To be done:
1. Answer these questions from the passage on the Coloe Fossae region of Mars.
(a) How high are the table mountains that mark the transition from the southern highlands to the northern lowlands?
(b) How many sensors does the HRSC stereo camera use to capture the Martian surface?
(c) Into which northern lowlands do the Martian highlands drop abruptly?
2. Write the next few sentences of the passage on the Coloe Fossae region of Mars, picking up after its final sentence.

-- BEGIN Supplied passage --

Mighty table mountains over 2000 metres high mark the transition from the southern highlands to the northern lowlands in the Coloe Fossae region. Traces of landslides along the steep slopes indicate that the broken-off rock masses were at least partially embedded in glacial ice. The approximately 30-kilometre-long table mountain ridge features numerous ‘secondary craters’ originating from the ejecta of a larger impact. Tectonic grabens, or troughs, can be seen in the background.
DLR’s HRSC stereo camera on board Mars Express captures the Martian surface from multiple viewing angles using its nine sensors. From this data, the DLR Institute of Space Research and Freie Universität Berlin generate digital terrain models. The colour scale at the top right of the image indicates the elevation values. In the northern part of the Coloe Fossae region, which is crossed by tectonic rift valleys (‘fossae’), the Martian highlands drop abruptly more than 3000 metres into the northern lowlands of Utopia Planitia.

-- END Supplied passage --
-- BEGIN Information provided --

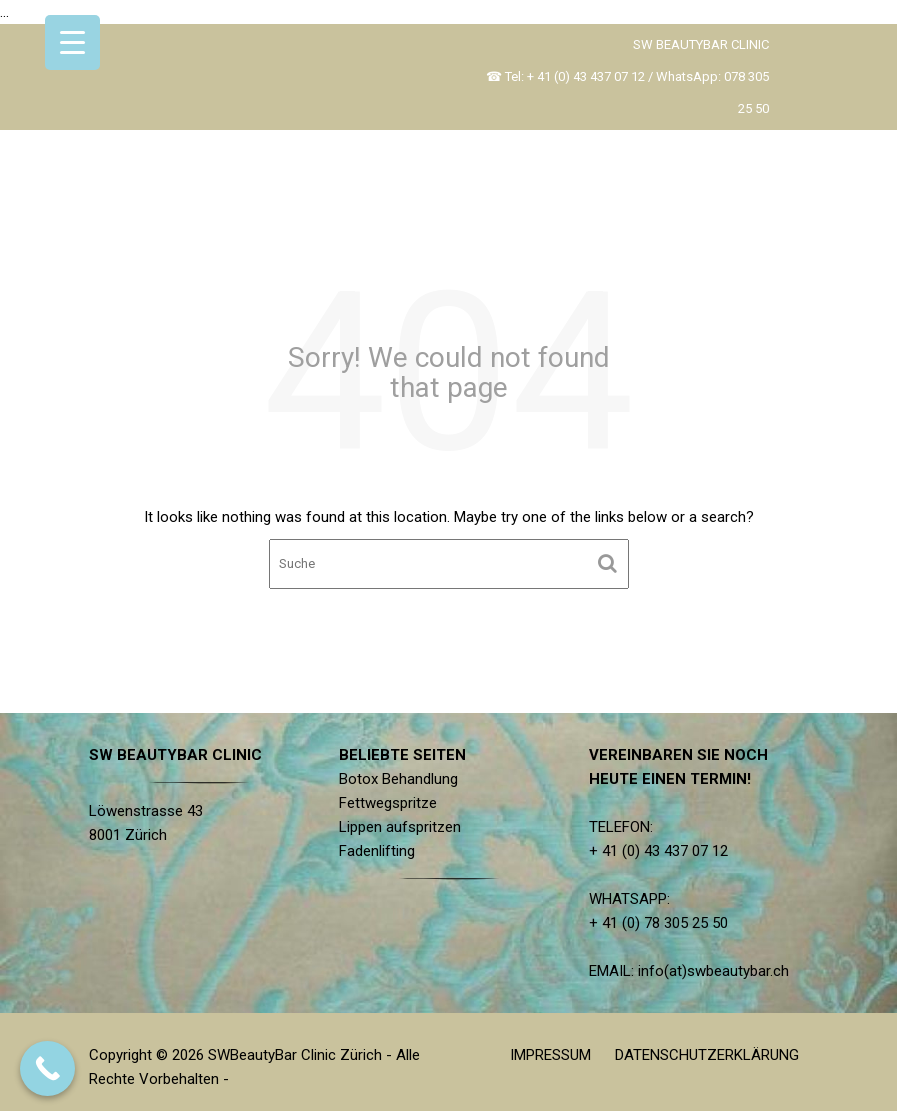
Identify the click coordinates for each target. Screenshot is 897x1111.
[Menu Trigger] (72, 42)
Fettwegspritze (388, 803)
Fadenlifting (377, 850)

-- END Information provided --

The results:
1.
(a) Over 2000 metres.
(b) Nine.
(c) Utopia Planitia.

2.
Impact crater with ejecta blanket and evidence of ice
This image shows a relatively young impact crater measuring approximately 12 kilometres across on the Coloe Fossae plateau. The impact occurred after the crust had stretched, as some of the ejected material settled in the linear grabens running on both sides of the crater. Streak-like features inside the crater indicate that mixtures of rock and ice slid down from the crater walls and were pushed together on the floor.
New images from DLR's HRSC stereo camera reveal a Mars region shaped by marsquakes, impacts and climatic extremes.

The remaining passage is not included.